• What this task involves
Leave out the pictures and restate the rest of the data exactly.

· · ·

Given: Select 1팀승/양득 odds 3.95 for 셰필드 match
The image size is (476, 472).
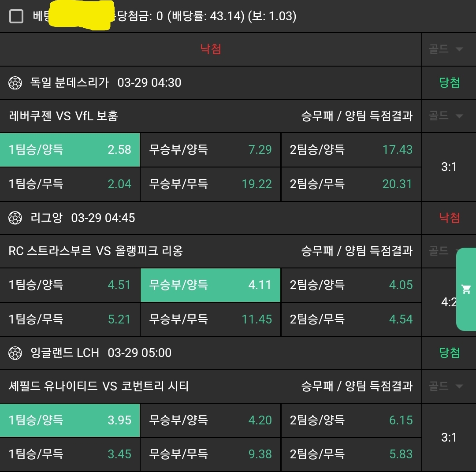Looking at the screenshot, I should point(70,420).
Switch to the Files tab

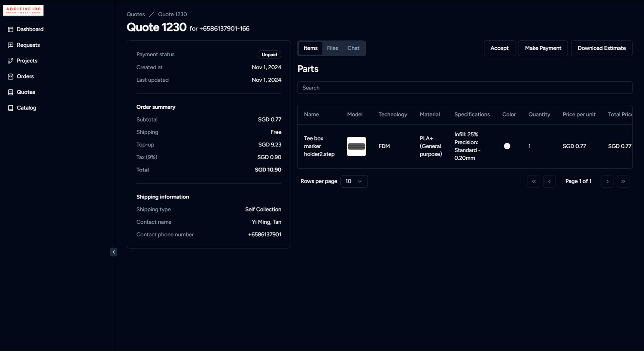332,48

· · ·

• Written response
Given: Select 1팀승/양득 odds 3.95 for 셰필드 match
The image size is (476, 472).
Looking at the screenshot, I should point(70,420).
Switch to the Files tab

332,48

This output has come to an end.